▶ Written request: Please repeat each of the following records word for word, keeping every line in its original order.
+ + + + +
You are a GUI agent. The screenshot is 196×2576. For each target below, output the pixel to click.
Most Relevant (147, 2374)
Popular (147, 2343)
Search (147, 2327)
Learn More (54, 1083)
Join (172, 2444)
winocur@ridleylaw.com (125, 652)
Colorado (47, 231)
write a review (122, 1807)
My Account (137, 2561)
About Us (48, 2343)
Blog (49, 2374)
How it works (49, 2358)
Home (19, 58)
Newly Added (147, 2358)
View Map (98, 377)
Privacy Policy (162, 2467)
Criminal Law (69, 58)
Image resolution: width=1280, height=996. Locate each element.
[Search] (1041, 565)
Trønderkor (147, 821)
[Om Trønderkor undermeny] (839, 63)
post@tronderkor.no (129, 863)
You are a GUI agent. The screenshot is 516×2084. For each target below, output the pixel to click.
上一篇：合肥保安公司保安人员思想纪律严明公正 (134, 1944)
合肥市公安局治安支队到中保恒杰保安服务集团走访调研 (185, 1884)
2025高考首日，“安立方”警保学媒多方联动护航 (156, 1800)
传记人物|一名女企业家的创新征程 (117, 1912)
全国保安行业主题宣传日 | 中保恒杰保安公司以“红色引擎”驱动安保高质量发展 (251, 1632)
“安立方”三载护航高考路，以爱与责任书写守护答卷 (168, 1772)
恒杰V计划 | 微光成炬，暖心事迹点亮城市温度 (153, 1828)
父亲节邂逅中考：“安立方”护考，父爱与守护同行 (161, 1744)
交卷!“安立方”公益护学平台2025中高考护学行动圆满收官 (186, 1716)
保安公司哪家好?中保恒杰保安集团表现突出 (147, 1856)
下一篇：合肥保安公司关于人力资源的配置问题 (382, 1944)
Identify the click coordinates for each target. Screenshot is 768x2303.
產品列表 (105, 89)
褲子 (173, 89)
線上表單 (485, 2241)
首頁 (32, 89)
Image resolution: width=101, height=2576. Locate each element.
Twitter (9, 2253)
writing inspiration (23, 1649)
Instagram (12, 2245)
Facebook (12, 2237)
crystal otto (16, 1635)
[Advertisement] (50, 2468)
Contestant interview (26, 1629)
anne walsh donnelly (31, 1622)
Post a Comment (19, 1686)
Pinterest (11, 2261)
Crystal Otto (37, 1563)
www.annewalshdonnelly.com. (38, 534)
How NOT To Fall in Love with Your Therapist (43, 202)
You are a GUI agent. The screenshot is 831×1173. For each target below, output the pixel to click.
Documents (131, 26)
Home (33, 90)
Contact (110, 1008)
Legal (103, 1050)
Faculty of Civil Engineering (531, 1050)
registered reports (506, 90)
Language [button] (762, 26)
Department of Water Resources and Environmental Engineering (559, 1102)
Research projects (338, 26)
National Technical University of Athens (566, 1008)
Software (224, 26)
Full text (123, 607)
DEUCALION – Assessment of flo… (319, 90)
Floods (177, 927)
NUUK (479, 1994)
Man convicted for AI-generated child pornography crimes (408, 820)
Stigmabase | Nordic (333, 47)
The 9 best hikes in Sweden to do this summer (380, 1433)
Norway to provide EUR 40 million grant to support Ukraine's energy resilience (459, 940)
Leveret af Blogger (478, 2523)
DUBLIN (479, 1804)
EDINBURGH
+ + + + +
▶ The completed task:
You are a GUI agent. The screenshot is 196×2576. For each target below, output the pixel to click.
Most Relevant (147, 2374)
Popular (147, 2343)
Search (147, 2327)
Learn More (54, 1083)
Join (172, 2444)
winocur@ridleylaw.com (125, 652)
Colorado (47, 231)
write a review (122, 1807)
My Account (137, 2561)
About Us (48, 2343)
Blog (49, 2374)
How it works (49, 2358)
Home (19, 58)
Newly Added (147, 2358)
View Map (98, 377)
Privacy Policy (162, 2467)
Criminal Law (69, 58)
Image resolution: width=1280, height=996. Locate each element.
[Search] (1041, 565)
Trønderkor (147, 821)
[Om Trønderkor undermeny] (839, 63)
post@tronderkor.no (129, 863)
You are a GUI agent. The screenshot is 516×2084. For each target below, output the pixel to click.
上一篇：合肥保安公司保安人员思想纪律严明公正 (134, 1944)
合肥市公安局治安支队到中保恒杰保安服务集团走访调研 (185, 1884)
2025高考首日，“安立方”警保学媒多方联动护航 (156, 1800)
传记人物|一名女企业家的创新征程 (117, 1912)
全国保安行业主题宣传日 | 中保恒杰保安公司以“红色引擎”驱动安保高质量发展 (251, 1632)
“安立方”三载护航高考路，以爱与责任书写守护答卷 (168, 1772)
恒杰V计划 | 微光成炬，暖心事迹点亮城市温度 (153, 1828)
父亲节邂逅中考：“安立方”护考，父爱与守护同行 (161, 1744)
交卷!“安立方”公益护学平台2025中高考护学行动圆满收官 (186, 1716)
保安公司哪家好?中保恒杰保安集团表现突出 (147, 1856)
下一篇：合肥保安公司关于人力资源的配置问题 (382, 1944)
Identify the click coordinates for each target. Screenshot is 768x2303.
產品列表 (105, 89)
褲子 (173, 89)
線上表單 (485, 2241)
首頁 (32, 89)
Image resolution: width=101, height=2576. Locate each element.
Twitter (9, 2253)
writing inspiration (23, 1649)
Instagram (12, 2245)
Facebook (12, 2237)
crystal otto (16, 1635)
[Advertisement] (50, 2468)
Contestant interview (26, 1629)
anne walsh donnelly (31, 1622)
Post a Comment (19, 1686)
Pinterest (11, 2261)
Crystal Otto (37, 1563)
www.annewalshdonnelly.com. (38, 534)
How NOT To Fall in Love with Your Therapist (43, 202)
You are a GUI agent. The screenshot is 831×1173. For each target below, output the pixel to click.
Documents (131, 26)
Home (33, 90)
Contact (110, 1008)
Legal (103, 1050)
Faculty of Civil Engineering (531, 1050)
registered reports (506, 90)
Language [button] (762, 26)
Department of Water Resources and Environmental Engineering (559, 1102)
Research projects (338, 26)
National Technical University of Athens (566, 1008)
Software (224, 26)
Full text (123, 607)
DEUCALION – Assessment of flo… (319, 90)
Floods (177, 927)
NUUK (479, 1994)
Man convicted for AI-generated child pornography crimes (408, 820)
Stigmabase | Nordic (333, 47)
The 9 best hikes in Sweden to do this summer (380, 1433)
Norway to provide EUR 40 million grant to support Ukraine's energy resilience (459, 940)
Leveret af Blogger (478, 2523)
DUBLIN (479, 1804)
EDINBURGH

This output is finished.